Because the colon isn’t really setting up a nice concept/explanation relationship. So why not just keep it simple and use a comma? Here's a better example: 
The judge filed two orders: One dismissing the claim and the other awarding fees.
  • Parentheses do the opposite of the em dash: they deemphasize
The parenthesis is like whispering to your reader. Parenthesis, aside from being used as parentheticals, deemphasize whatever you put in them.
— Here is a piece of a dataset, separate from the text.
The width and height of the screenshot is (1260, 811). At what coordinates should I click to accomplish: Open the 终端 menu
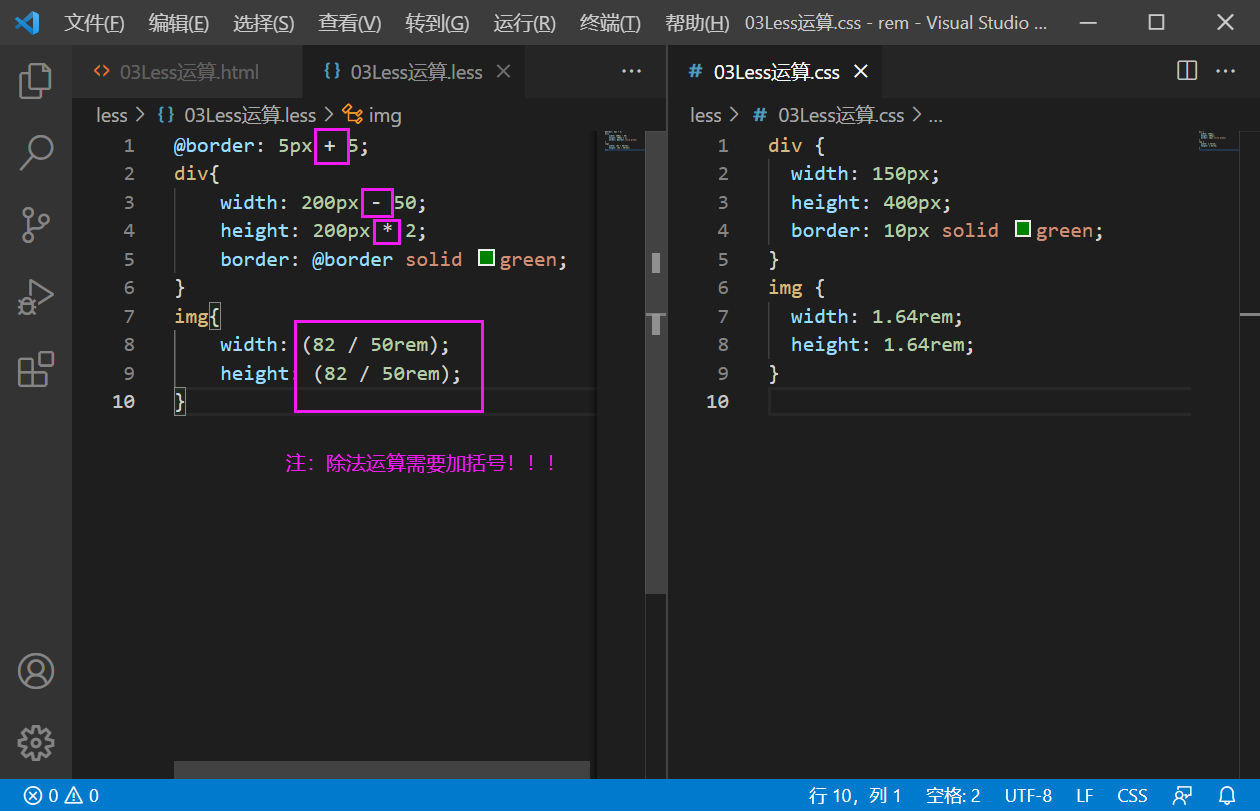pyautogui.click(x=609, y=22)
Use these when you think some sort of aside is valuable to subtly prod your reader, without drawing their attention too closely or distracting them.
Plaintiff alleges no facts (nor could he) to support this claim.
This aside probably isn’t important—there are no critical details or facts that you need your reader to remember—so a parenthesis is less distracting and a good choice.

Punctuation Cheat Sheet

Finally, because so many legal writers struggle with some of the basics, below I’ve put together a simple guide that reminds you how and when to use each of them—lest you distract your reader with a mistake. 

Commas (,)

  • Separates two independent clauses (full sentences) with a coordinating conjunction: “Joe went to Saipan, and he loves reading.”
  • Sets off an introductory phrase: “Knowing it was warm, Joe brought shorts.”
  • Sets off a nonrestrictive clause (one that can be removed from the middle of the sentence): “Joe began, knowing he should, by talking about commas.”
  • Coordinate adjectives (both adjectives modify the same thing, not each other): “The yellow, angry bee.” But not: “The bright, yellow bee.”
  • Separates days from years: “December 12, 2018”
  • To set off a quotation: “The plaintiff is liable,” held the court.
  • Not to join full sentences without a conjunction (comma splice): “Joe went to Saipan, he likes to read.”
  • Not anywhere else generally.

Semicolons (;)

  • Separate two independent clauses (full sentences): “Joe loves Saipan; he loves the air.”
  • Separate list items where the items have commas in them: “Joe loves: reading, but only in bed; writing; and science.”

Colons (:)

  • To join two separate but related clauses or phrases—often to explain or add more detail to the first: “Joe loves Saipan: He comes here every year.”
  • To introduce a list. “Joe loves the following punctuation marks: commas and em-dashes.”
  • To introduce a quote. “The court held as much: '….'”

Em dashes (—)

  • Can be used to set off interjecting phrases or clauses in the middle of a sentence—or at the end.
  • Use these to emphasize important points in your document—like themes, critical issues, etc: “The plaintiffs filed the motion—three days too late—and then moved to dismiss.”

En dashes (–)

  • Use to separate page ranges: “P.30–32.”
  • To separate dates or times: “4:30–5:00 PM”

Hyphens (-)

  • Used anytime you connect two words together, like phrasal adjectives: “The blue-black haze hung around the room.”

Quotations ("")

  • Periods and commas always go inside these: “I wonder what he did there,” he said.
  • Quote material up to 50 words. Then it becomes a block quote without quotes.
  • Remember, quotes within quotes use a single mark.